Possible mechanisms of increased risk are that hyperhomocystinemia may impair release of nitric oxide form endothelial cells, stimulate proferation of atherogenic smooth muscle cells, and contribute to thrombogenesis through activation of proteinC.
Homocysteine is derived from the sulfur-containing amino acid methionine and is metabolized through pathways associated with folic acid, vitamin B6, and vitamin B12 as cofactors. Deficiencies in the cofactors lead to elevated serum concentrations of homocysteine, although profound deficiencies are rare among persons with high homocysteine CAD.
Defects in the genes for 5,10-methylene tetrahydrofolate reductase (rare), cystathione B-synthase (0.5 per cent prevalence), methylene tetrahydrofolate homocysteine methyltransferase (rare), and methioine synthases (rare) can lead to increases in homocysteine.
Elevated plasma homocysteine levels (>15U/L) confer an independent risk for vascular disease, according to cross sectional and prospective case control studies.
The relative risk for stroke and MI is approxiametly 2.0 for homocysteine levels greater than 15 Umol/L compared with those less than 10 umol/L.
Secondary cause of increased homocysteine levels include age, male, sex, menopause, renal function and some medications (e.g., niacin, oral contraceptives with estrogen, phenytoin, methotrexate, theophyline). Thyroid function also is relevant.
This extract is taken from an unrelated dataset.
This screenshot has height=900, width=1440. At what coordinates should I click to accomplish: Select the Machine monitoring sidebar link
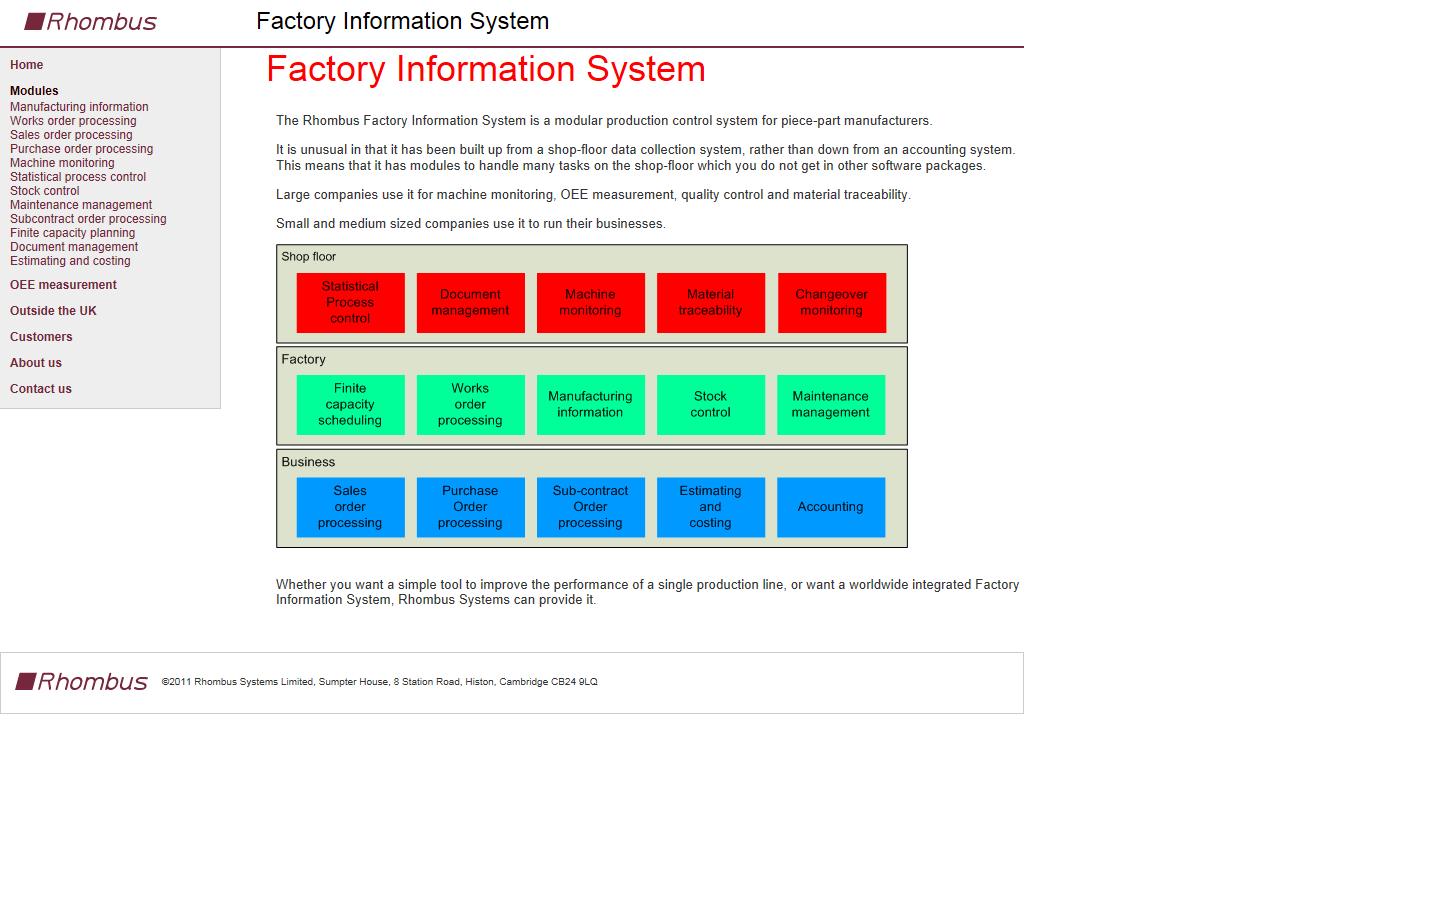[x=62, y=163]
No data are available to establish the vascular benefits homocysteine values. Treatment suggestions include 400μg (i.e., typical amount in multivitamins) to 2 mg of folate daily. Second line therapy includes 10 to 25 mg of pyridoxine (vitamin B6) daily with or without 400 μg vitamin B12 for patients with vitamin B12 deficiency. Use of folate in the setting of vitamin B12 deficiency can lead to megaloblastic anemia crisis. This suggests that vitamin B12 levels, albeit of low yield, should be measured for persons with high homocysteine values before initation of folate therapy.